Aside from the council’s spending successes and failures, Pitts said during the course of the audit, he noted certain funds had deficit fund balances at the end of 2010.
“State statue prohibits expending amounts in excess of fund balance, revenues and other financing sources,” he said.
He said the following individual funds were in violation because of these deficit balances: the Capital Improvement Fund, $690,681; the Road Construction and Maintenance Fund, $275,156; the Jail Operating and Maintenance Fund, $84,177; the DWI Court, $19,005, and the Jesse Fontenot Memorial Boat Landing Fund, $697.
The St. Mary Parish Council, along with other parish governmental bodies across the state, is required by law to hire an independent auditor to perform an annual audit on all of its books.
All audits, both in St. Mary Parish and statewide, are then submitted to the Louisiana State Legislative Auditor, Daryl Purpera.
In response to the audit, St. Mary Parish’s Director of Finance Paul Governale sent a letter to Purpera, which said that, “Although there have been some improvements in budget monitoring, the timing of presentation and adoption by the council of the amended budget ordinance continue to make year-end estimates difficult to predict.”

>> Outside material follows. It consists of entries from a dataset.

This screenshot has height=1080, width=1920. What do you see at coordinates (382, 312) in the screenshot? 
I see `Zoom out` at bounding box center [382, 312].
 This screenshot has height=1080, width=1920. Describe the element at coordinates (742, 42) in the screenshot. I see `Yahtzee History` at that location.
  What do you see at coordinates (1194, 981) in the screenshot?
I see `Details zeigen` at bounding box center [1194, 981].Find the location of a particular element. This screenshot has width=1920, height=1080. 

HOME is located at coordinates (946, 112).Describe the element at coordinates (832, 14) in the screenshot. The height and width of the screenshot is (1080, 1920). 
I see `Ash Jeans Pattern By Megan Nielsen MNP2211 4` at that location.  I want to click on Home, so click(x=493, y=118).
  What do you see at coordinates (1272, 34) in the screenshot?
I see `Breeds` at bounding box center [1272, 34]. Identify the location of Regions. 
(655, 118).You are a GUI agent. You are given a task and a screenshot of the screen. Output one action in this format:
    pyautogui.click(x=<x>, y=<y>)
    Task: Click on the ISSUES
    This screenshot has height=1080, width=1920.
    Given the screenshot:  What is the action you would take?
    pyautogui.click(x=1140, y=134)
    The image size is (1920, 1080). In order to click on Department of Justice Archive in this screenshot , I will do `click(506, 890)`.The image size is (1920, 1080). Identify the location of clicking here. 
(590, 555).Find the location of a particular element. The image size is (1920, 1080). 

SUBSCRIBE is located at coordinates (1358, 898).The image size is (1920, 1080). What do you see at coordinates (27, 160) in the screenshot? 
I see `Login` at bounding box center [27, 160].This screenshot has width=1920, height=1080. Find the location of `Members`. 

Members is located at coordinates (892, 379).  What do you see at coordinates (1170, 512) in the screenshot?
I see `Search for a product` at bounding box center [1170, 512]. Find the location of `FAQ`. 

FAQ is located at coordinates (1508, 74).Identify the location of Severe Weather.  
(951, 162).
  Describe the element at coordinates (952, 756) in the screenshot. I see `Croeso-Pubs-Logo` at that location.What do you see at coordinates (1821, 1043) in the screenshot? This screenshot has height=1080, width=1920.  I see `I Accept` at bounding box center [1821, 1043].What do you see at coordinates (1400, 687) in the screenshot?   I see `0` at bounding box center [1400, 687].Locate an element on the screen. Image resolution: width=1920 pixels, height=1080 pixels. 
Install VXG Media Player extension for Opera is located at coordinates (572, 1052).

Also, Governale said budget variances will continue to be monitored on a monthly basis.
Budget adjustments will be recommended to the council when variances exceed the percentages as specified in the budget ordinance.
He said the deficits would be funded either by future revenues or transfers from the general fund. The deficit in the DWI Court Fund will be funded either by future revenues or transfers from the DWI Patient Fee Fund, and the deficit in the Jesse Fontenot Memorial Boat Landing Fund will be funded by future revenues.